Moreover, it is only possible to understand external loss events in the database to a limited extent, and this cannot be reasonably reproduced by other institutions. In any case, loss events from external data pools suffer from unwanted scaling effects, eg different business volumes, which are very difficult to correct for.
For some risk categories – particularly for significant event type 4 – finding an index appears impossible. The question ‘What would the loss figure be today?’ is highly hypothetical and already addressed in the scenario analysis.
In our opinion, properly integrating scenario analysis into the capital model would be much more effective than any inflation adjustment.
Article 21(7) Building the calculation data set
We are asking the EBA to clarify Article 21(7) and (10) with respect to the concrete definition of ‘single root event’ and ‘root event’. Conceptually, we understand and appreciate the idea; however our concern relates to practicality issues and support for a consistent approach by firms across the EU.
Depending upon the practical interpretation of ‘root event’, this could amend the data collection and aggregation requirements. For example, if the ’root event’ refers to a process/control failure (because the firm has implicitly or explicitly decided to accept the risk), then the events would be aggregated/grouped over time. It is not clear if the time period for grouping matches the annual accounting period or crosses accounting periods.
The practicalities may be similar to those involved in identifying a root cause.
Article 21(8) Building the calculation data set
In our opinion, the data set used for the severity model should only contain integral losses, as splitting losses would distort severity modelling.
Events with an initial reference date outside the observation period are less relevant for the current risk profile than recent events, regardless of whether there have been recent adjustments to the loss amount. For example, some legal risks may take several years to be settled. After the settlement, a loss may be recorded and a provision reversed. This does not imply that the event is relevant for the current risk profile.
We therefore suggest including only those events in the AMA calculation whose reference date falls inside the observation period. We strongly urge not splitting up loss amounts.
Instead of mixing different reference dates for losses, we propose extending the observation period for severity modelling. Longer observation periods would also mitigate the situation where losses fall outside the scope of AMA modelling.
Article 23(3) Identification of the probability distribution
The estimate is based on the best fit of data to distributions. Since the ex ante prioritisation of sub-exponential distributions over other distributions does not appear to be appropriate in this context, we are proposing that this requirement be deleted.
Article 23(8) Identification of the probability distribution
The EBA appears to be moving towards overly strong reliance on statistical measures when selecting appropriate distributions. For example, goodness-of-fit measures are not stable over time, as they change when new data arrive over time. Thus, frequent changes of distributions create jumps specifically in the allocation of Divisions, making risk management and the communication of results impossible. Clearer wording is thus required to put Article 23 into its proper perspective.

# [Information shown]
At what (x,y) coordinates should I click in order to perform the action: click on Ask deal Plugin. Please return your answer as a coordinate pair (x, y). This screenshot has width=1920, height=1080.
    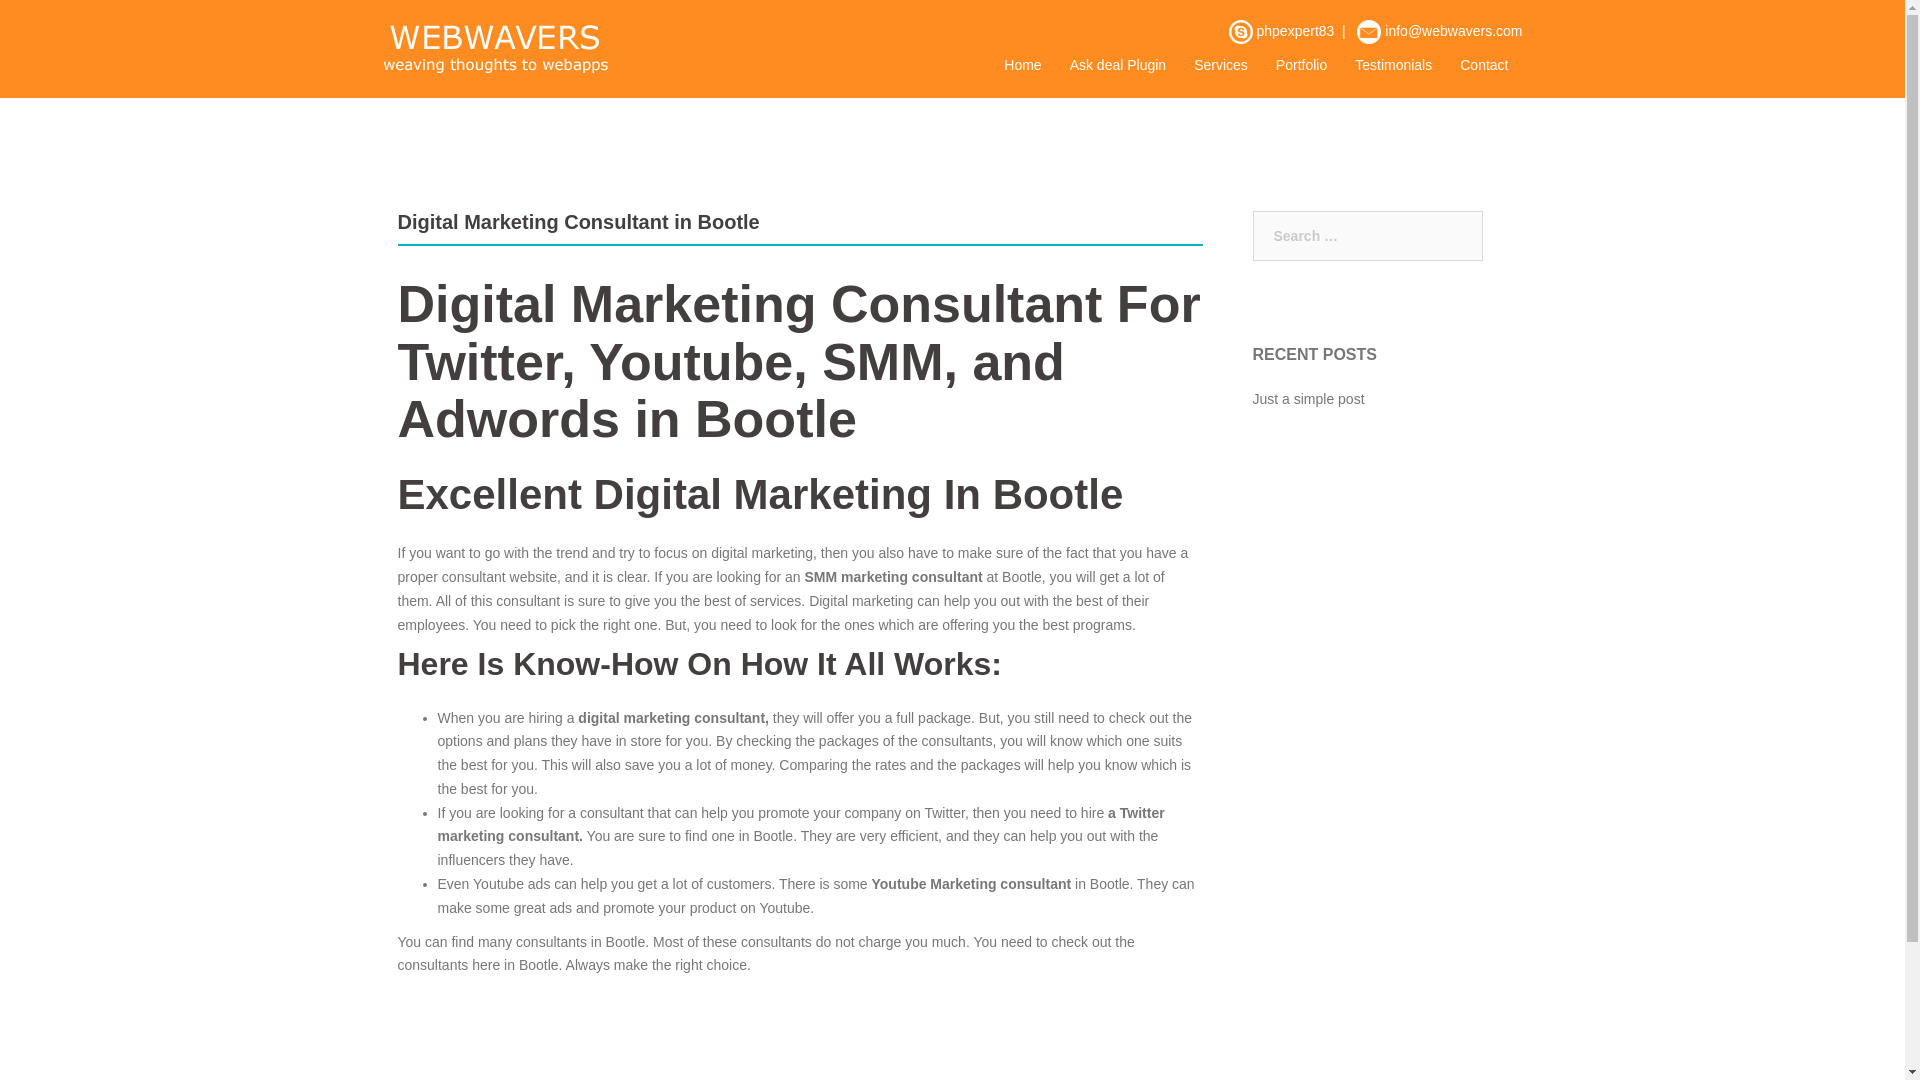
    Looking at the image, I should click on (1118, 66).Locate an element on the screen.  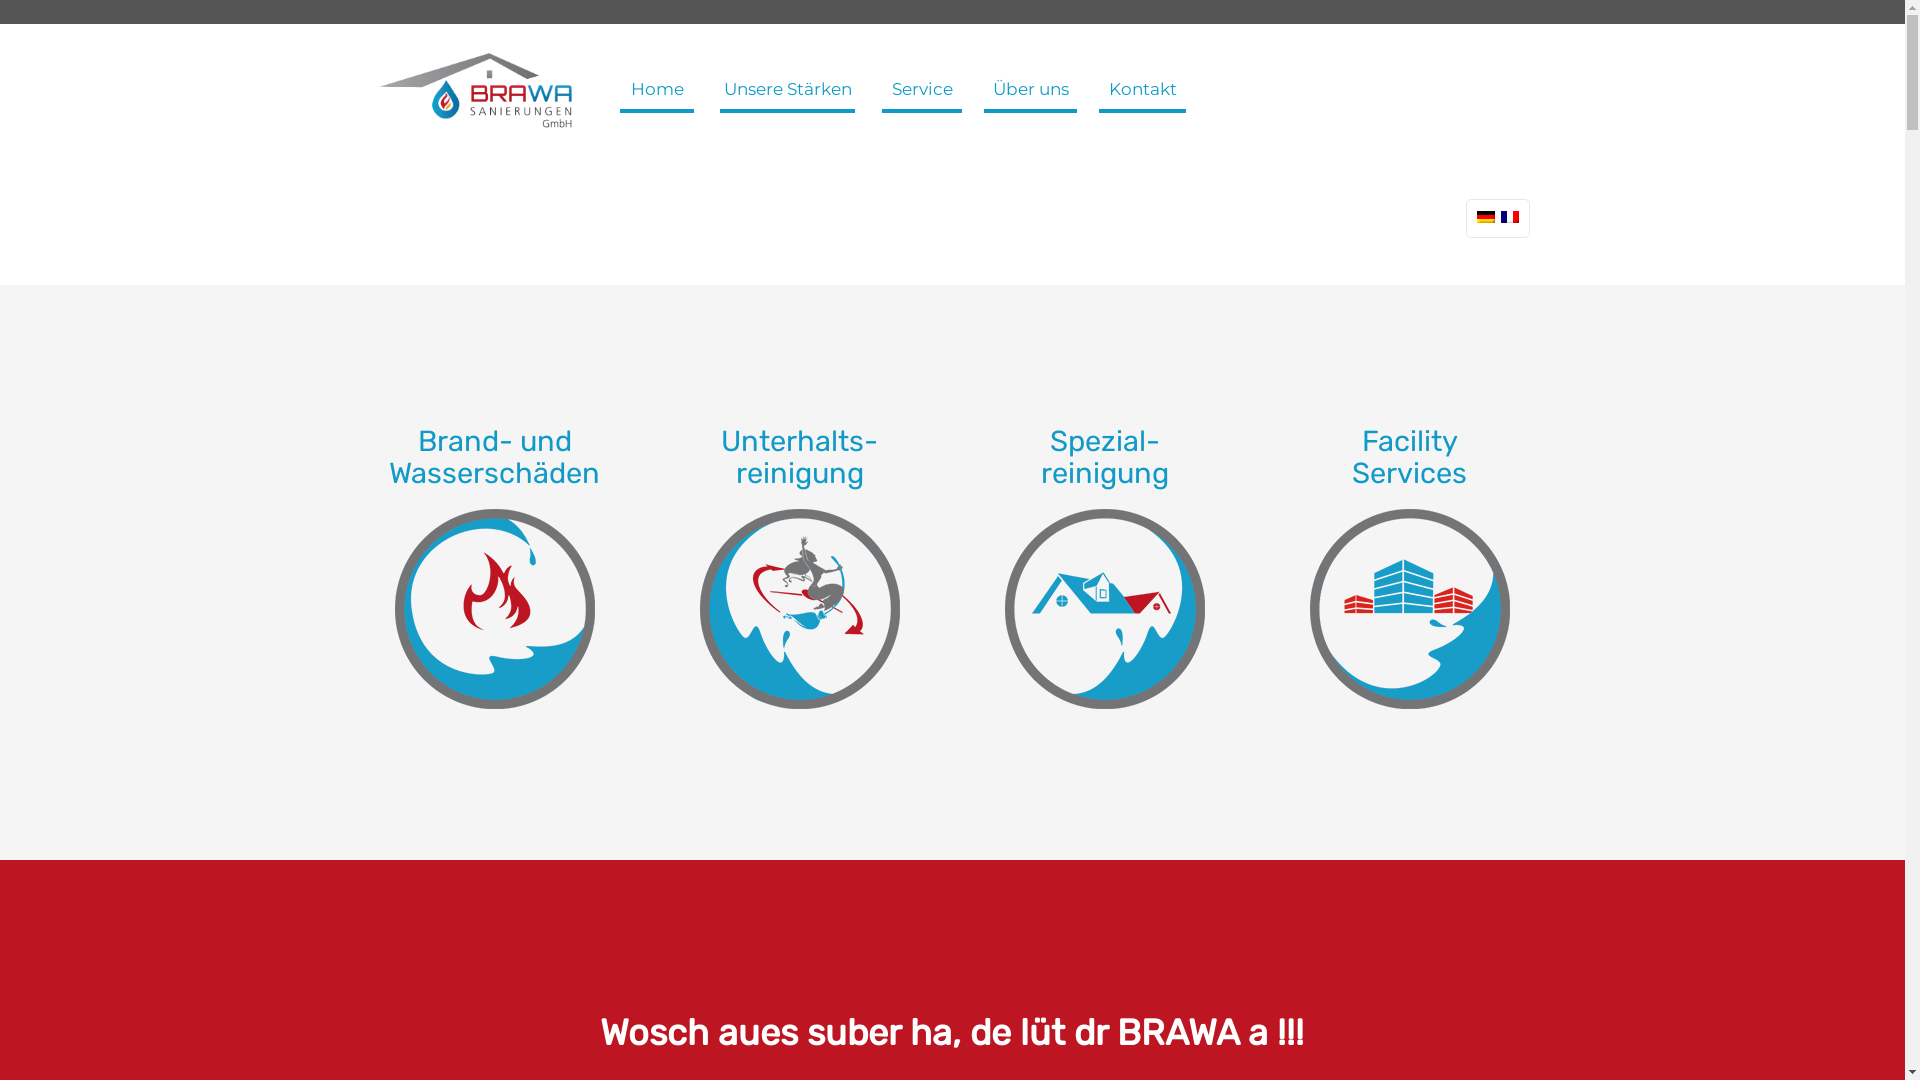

# [Directions]
Copy the comment on operational risk modeling from "Article 23(3) Identification" to "requirement be deleted.", putting "heavy-tailed distributions" in place of "sub-exponential distributions".

# [The response]
Article 23(3) Identification of the probability distribution
The estimate is based on the best fit of data to distributions. Since the ex ante prioritisation of heavy-tailed distributions over other distributions does not appear to be appropriate in this context, we are proposing that this requirement be deleted.